More of the Music of Creedence Clearwater Revival

This is the first White Hot Stamper copy of Bayou Country to ever hit the site. We were shocked at how good this one sounds — on both sides — compared to the copies we’ve heard over the years.

Man, the average copy of this album is an unmitigated disaster. Let’s start with the vocals. I’m not sure who’s idea it was to have John Fogerty’s vocals sound as if they were recorded via telephone, but every copy we played had an edgy quality to Fogerty’s voice.

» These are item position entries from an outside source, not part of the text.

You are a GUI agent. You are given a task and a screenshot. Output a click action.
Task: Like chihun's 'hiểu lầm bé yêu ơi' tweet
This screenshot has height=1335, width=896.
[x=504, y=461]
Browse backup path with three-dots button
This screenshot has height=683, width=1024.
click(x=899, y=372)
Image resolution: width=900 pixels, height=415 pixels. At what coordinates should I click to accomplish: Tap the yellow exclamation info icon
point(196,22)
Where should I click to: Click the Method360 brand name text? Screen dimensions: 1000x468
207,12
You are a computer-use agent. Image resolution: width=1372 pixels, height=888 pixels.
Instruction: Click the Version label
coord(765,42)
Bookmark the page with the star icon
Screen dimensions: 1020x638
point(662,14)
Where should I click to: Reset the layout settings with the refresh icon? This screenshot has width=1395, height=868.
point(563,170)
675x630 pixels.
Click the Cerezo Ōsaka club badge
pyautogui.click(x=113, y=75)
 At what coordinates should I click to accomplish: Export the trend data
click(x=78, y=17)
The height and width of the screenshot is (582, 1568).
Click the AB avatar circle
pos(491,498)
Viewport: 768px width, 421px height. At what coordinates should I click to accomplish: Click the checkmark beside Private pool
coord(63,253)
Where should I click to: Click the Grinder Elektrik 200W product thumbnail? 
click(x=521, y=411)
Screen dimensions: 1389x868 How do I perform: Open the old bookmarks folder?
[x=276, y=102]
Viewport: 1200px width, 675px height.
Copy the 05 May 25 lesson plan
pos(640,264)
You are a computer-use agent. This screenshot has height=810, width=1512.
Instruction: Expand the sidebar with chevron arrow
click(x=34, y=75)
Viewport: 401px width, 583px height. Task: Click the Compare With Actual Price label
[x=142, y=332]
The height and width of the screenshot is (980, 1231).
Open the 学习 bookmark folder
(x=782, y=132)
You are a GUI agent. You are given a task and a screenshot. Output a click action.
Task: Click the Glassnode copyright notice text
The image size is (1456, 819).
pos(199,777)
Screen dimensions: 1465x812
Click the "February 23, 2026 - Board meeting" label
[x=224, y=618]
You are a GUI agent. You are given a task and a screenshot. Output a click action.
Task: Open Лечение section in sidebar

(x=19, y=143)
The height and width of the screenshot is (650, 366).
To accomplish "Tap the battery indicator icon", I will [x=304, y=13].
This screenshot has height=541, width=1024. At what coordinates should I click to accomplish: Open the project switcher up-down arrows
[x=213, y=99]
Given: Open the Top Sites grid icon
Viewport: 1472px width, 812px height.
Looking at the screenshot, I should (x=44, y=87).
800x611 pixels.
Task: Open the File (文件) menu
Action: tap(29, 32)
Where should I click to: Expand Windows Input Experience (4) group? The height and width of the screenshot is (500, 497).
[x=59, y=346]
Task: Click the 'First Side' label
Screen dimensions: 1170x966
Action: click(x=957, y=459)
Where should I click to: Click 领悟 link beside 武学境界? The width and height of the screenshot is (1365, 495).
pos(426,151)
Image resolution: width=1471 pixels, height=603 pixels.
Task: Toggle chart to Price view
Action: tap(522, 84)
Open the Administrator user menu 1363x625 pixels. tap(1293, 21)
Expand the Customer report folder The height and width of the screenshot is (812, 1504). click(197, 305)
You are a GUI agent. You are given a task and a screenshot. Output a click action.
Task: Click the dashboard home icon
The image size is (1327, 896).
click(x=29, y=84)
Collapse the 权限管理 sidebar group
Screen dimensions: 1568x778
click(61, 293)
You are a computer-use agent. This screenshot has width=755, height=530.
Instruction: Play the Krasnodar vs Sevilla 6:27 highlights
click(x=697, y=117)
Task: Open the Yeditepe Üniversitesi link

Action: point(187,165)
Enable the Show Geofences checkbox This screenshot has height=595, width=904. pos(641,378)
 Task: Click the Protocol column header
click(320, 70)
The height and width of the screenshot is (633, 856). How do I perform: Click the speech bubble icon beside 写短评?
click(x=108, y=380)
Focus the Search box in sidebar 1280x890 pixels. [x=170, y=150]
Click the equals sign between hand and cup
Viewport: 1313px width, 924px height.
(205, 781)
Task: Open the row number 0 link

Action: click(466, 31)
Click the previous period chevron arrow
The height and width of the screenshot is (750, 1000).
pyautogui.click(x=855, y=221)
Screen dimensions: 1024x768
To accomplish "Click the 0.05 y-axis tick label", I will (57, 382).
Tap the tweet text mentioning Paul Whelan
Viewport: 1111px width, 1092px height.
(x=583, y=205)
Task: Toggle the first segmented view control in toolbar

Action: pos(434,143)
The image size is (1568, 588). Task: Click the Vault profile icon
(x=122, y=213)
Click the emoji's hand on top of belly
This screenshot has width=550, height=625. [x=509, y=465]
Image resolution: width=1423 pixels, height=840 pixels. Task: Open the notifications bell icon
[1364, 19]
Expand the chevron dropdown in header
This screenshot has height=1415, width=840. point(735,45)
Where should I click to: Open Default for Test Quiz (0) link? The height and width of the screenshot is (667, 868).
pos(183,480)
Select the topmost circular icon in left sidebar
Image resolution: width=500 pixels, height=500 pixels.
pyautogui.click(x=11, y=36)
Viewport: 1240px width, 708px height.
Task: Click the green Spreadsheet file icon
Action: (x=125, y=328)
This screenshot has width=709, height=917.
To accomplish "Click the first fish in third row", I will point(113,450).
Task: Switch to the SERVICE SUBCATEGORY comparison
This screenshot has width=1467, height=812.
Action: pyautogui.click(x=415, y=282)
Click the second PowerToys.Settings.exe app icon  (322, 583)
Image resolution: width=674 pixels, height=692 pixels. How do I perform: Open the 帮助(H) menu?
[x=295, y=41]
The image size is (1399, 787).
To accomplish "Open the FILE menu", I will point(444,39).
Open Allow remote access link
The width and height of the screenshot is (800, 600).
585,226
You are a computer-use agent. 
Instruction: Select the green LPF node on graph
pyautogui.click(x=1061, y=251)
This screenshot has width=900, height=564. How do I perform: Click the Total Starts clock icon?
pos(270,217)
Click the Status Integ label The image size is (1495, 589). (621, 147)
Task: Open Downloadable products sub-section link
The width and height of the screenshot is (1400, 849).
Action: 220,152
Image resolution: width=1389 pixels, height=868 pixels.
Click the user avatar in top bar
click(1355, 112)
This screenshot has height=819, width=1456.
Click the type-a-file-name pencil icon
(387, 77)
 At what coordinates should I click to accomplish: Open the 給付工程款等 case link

Furthermore, most copies are badly congested and far from transparent. After dropping the needle on the first few copies and hearing the muddy music and gritty vocals, we nearly gave up, but I’m glad we stuck to it long enough to find a few copies that did a good job conveying this classic music.

Keep On Chooglin’

After playing a handful of copies we started to identify what qualities we could hope for in a Hot Stamper pressing. It was only then that we decided to take John Fogerty’s advice and, uh, keep on chooglin.’

We realized that the vocals are never going to sound amazing, but they don’t need to sound irritating either. We realized the stunning transparency was not in the cards, but that on the better copies you can actually pick out the various musicians and make sense of their contributions. And while you’re just not going to get note-like bass from this album, you can certainly find copies that offer SOME definition to the bottom end. If you’ve got a big stack of copies and an excellent cleaning regiment, you just might be able to find a copy that performed reasonably well in all of these areas.

And in the end, that’s exactly what we managed to do. It wasn’t easy, and you won’t be using this record of these to demo your stereo, but if you love this music as much as we do then we imagine you’ll enjoy hearing Bayou Country sound this good.

Side one was incredibly tubey magical with lots of energy and surprising clarity, which you can really hear on the clean guitar transients. The sound is big and open with real weight to the bottom. The top end has natural extension instead of the brightened up sound you might be familiar with for this album.

Born On The Bayou and Bootleg both sound great — I guarantee you’ve never heard ’em sound any better or your money back.

Side two earned A++ honors with excellent presence and energy. It’s a very transparent side two; you can even pick out the piano in Good Golly Miss Molly, which is hardly even audible on most pressings. The vocals are neither edgy nor gritty, and the top end is smoother than what you get on the typical copy.